Danny Croteau and his teenage friends thought the parish priest was "cool." He let them thumb through the Playboy magazines he kept under the driver's seat of his convertible and always made sure there was enough leftover Communion wine for them to share.

But Danny's friends also told police investigating the boy's murder that the priest had his dark side and could become violent when crossed.

Their statements were among more than 2,000 pages of investigative and court records released Wednesday in the unsolved 1972 killing of the 13-year-old altar boy. Defrocked priest Richard Lavigne, who served 10 years probation for molesting two other altar boys in 1992, remains the only publicly identified suspect.

An attorney for 24 people who Lavigne sexually abused them had sued to see the documents, and the state's highest court last week ordered them released, saying that after more than 30 years there was no longer a good reason to keep them sealed.

Danny's parents, Carl and Bernice Croteau, hope the release will generate new leads or prompt someone to come forward. They had not yet seen the documents as of Wednesday night but were aware of the contents.

"It's frustrating, it's difficult, but we realize in order to get this thing moving we've got to have the publicity, too," Carl Croteau said. "The more actively it's put out there, the better chances of this being solved, no question about it."

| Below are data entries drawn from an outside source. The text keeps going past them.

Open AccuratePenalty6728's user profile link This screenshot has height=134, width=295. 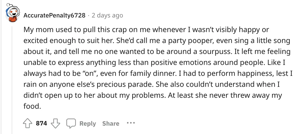pyautogui.click(x=54, y=15)
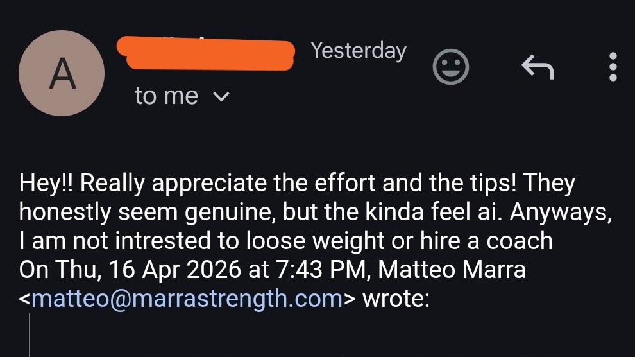Screen dimensions: 635x357
Task: Click the "Hey!!" greeting in the message
Action: click(46, 184)
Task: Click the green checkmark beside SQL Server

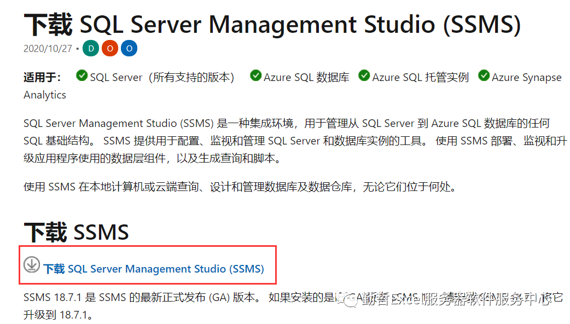Action: click(x=82, y=76)
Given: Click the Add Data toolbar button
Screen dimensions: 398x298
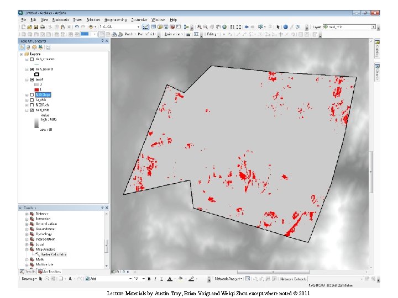Looking at the screenshot, I should click(x=91, y=26).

Most of the information had leaked out over the years. But some details were new, including that police had checked the tires on Lavigne's car against tracks near the murder scene. They were not a match.

A call to Lavigne's attorney, Max Stern, was not immediately returned late Wednesday afternoon. Lavigne, of Chicopee, has steadfastly maintained his innocence in Danny's murder.

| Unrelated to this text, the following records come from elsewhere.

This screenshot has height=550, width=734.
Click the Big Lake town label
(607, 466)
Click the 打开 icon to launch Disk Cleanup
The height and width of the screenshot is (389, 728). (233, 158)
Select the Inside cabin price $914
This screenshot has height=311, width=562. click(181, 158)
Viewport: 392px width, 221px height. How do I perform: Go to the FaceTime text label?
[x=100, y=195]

In a statement included with a police affidavit, Stephen Burnett said he had been Danny's best friend when they were in parochial school and had served Mass for Lavigne with Danny for about a year.

When they served funeral masses, Lavigne would take them out of school and afterward, Burnett said, "Danny and I would share one chalice of wine."

"We thought Father Lavigne was a cool guy. He didn't act like a priest ... very carefree and never serious outside of church," Burnett told police. "We would cruise with him in a car which was a convertible ... I do remember that there were Playboy magazines in the convertible, under the driver's seat. Father Lavigne gave them to us to look at and in fact encouraged it."

Yet, Burnett said there were also many occasions when the boys were playing street hockey and "all of a sudden I would see Danny crying." Then, he recalled, he would look up the street to see Lavigne waiting for Danny in a car parked at a discreet distance.

Following last week's ruling by the Supreme Judicial Court, the district attorney's office released an autopsy report showing Croteau had a blood alcohol level of .18 - more than twice the legal limit for driving - when he died from a blow to the head on April 15, 1972. His body was found on the bank of the Chicopee River.

The autopsy report listed no physical evidence of sexual abuse.

The government reopened the case last year to pursue more sophisticated DNA testing, but revealed last week that no tests had connected Lavigne to the crime.

Lavigne was not publicly identified as a suspect until the 1990s. But the former priest, who came to the morgue with Carl Croteau to identify Danny's body, had become an early suspect, according to the released documents.

Danny's brother, Carl Croteau Jr., told police he believed he recognized Lavigne's voice in an anonymous call made to the family's home two days after the body was discovered. The caller said "We're very sorry what happened to Danny. He saw something ... he shouldn't have seen. It was an accident."

Shortly after the killing Lavigne asked investigators "If a stone was used and thrown in the river, would the blood still be on it? In such a popular hangout with so many cars and footprints, how can the prints you have be of any help?"

Still, investigators said they failed to find enough evidence to charge Lavigne.